Sex-specific cell types and molecular pathways drive fibro-calcific aortic valve stenosis

Funding Acknowledgements Type of funding sources: Foundation. Main funding source(s): Fondazione Gigi e Pupa Ferrari ONLUS Background Aortic stenosis (AS) is the most common valve disorder characterized by fibro-calcific remodeling of valve leaflets. Recent evidence indicated that there is a sex-related difference in AS development and progression. Fibrotic remodeling is peculiar of women's aortic valve, while men's aortic leaflets are more calcified than in women.

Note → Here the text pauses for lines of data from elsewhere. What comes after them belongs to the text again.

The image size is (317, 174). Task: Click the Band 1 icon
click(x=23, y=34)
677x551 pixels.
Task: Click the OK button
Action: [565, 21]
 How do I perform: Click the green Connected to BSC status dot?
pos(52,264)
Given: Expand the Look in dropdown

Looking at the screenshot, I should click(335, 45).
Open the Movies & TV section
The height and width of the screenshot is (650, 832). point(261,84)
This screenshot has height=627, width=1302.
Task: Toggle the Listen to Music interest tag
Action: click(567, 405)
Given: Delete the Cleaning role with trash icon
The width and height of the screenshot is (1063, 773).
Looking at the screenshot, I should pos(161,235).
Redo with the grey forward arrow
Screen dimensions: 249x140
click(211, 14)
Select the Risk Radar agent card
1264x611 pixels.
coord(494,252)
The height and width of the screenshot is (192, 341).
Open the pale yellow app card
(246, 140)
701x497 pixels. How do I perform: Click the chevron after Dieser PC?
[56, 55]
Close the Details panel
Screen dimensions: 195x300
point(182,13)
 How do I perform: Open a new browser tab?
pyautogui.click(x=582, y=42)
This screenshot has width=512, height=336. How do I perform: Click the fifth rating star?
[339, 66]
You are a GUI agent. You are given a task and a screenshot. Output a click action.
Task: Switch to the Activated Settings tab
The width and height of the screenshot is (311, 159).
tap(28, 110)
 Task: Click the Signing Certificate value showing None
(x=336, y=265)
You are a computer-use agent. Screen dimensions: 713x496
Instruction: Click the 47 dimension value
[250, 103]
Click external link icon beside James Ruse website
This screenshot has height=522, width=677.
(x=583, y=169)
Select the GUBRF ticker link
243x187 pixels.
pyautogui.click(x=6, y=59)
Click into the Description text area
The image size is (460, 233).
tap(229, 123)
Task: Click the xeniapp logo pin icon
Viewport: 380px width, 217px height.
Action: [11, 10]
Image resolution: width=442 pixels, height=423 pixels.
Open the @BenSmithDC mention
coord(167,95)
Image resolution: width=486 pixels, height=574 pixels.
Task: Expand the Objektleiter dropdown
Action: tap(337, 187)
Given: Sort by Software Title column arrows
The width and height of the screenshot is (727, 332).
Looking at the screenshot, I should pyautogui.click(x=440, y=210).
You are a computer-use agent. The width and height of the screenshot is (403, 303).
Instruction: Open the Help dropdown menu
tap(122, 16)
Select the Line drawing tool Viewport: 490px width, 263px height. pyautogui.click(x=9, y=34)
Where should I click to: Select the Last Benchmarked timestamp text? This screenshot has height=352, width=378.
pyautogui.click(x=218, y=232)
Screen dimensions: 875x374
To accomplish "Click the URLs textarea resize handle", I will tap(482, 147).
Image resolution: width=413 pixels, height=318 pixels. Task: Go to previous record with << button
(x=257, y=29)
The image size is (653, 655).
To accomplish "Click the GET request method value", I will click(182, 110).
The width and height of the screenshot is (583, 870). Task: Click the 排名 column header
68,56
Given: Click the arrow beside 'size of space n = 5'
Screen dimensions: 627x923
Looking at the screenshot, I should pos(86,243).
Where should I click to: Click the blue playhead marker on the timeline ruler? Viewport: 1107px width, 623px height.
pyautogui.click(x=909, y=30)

Purpose To assess aortic valve fibrosis (AVF) in a severe AS cohort using non-invasive diagnostic tools and determine whether sex-specific pathological pathways and cell types are associated with severe AS. Methods We have included 28 men and 28 women matched for age with severe AS who underwent Doppler echocardiography and cardiac contrast-enhanced computed tomography (CT) before intervention. The calcium and fibrosis volumes were assessed and quantified using the ImageJ thresholding method, indexed calcium and fibrosis volume were calculated by dividing the volume by the aortic annular area. Differentially expressed genes and functional inferences between women and men's aortic valves were carried out on a publicly available microarray-based gene expression dataset (GSE102249). Cell types enrichment analysis in stenotic aortic valve tissues was used to reconstruct the sex-specific cellular composition of stenotic aortic valves. Results We confirmed that women had significantly lower aortic valve calcium content compared to men, while fibrotic tissue composition was significantly higher in women than men. We identified that the expression profile of human stenotic aortic valves is sex-dependent. Pro-fibrotic processes were prevalent in women, while pro-inflammatory ones, linked to the immune response system, were enhanced in men. Cell-type enrichment analysis showed that mesenchymal cells were over-represented in AS valves of women, whereas signatures for monocytes, macrophages, T and B cells were enriched men ones. Conclusions Our data provide the basis that the fibro-calcific process of the aortic valve is sex-specific, both at gene expression and cell type level. The quantification of aortic valve fibrosis by CT could make it possible to perform population-based studies and non-invasive assessment of novel therapies to reduce or halt sex-related calcific aortic valve stenosis (CAVS) progression, acting in an optimal window of opportunity early in the course of the disease.